5. At the outset we would like to make it clear that the provisions of CGST Act, 2017 and the KGST Act, 2017 are in pari-materia and have the same provisions in like matters and differ from each other only on a few specific provisions. Therefore, unless a mention is particularly made to such dissimilar provisions, a reference to the CGST Act would also mean reference to the corresponding similar provisions in the KGST Act.

6. We have considered the submissions made by the applicant in their application for advance ruling. We also considered the issues involved on which advance ruling is sought by the applicant and relevant facts along with the arguments made by the applicant & the submissions made by their learned representative during the time of hearing.

7. The applicant sought advance ruling in respect of the questions mentioned at para 3 supra. We proceed to examine, before going into the merits of the case, the maintainability of the instant application.

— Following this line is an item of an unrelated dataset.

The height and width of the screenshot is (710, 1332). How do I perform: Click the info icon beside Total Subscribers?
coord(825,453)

8. Section 97(2) of the CGST Act 2017 specifies the issues in respect which the questions shall be asked seeking advance ruling and the said section is as under:

97 (2) The question on which the advance ruling is sought under this Act, shall be in respect of,—

(a) classification of any goods or services or both;

(b) applicability of a notification issued under the provisions of this Act;

(c) determination of time and value of supply of goods or services or both;

(d) admissibility of input tax credit of tax paid or deemed to have been paid;

(e) determination of the liability to pay tax on any goods or services or both;

(f) whether applicant is required to be registered;

(g) whether any particular thing done by the applicant with respect to any goods or services or both amounts to or results in a supply of goods or services or both, within the meaning of that term

10. It could be seen from the above that the authority can’t give any decision on the issues that are not covered under Section 97(2) of the CGST Act 2017. In the instant case the applicant is already registered under GST and the questions on which advance ruling has been sought for are not covered under the issues mentioned under Section 97(2) supra. Thus the instant application is liable for rejection in terms of Section 98(2) of the CGST/KGST Act 2017.

11. In view of the above, we pass the following

RULING

The application filed by the Applicant for advance ruling is rejected, in terms of Section 98(2) of the CGST Act 2017.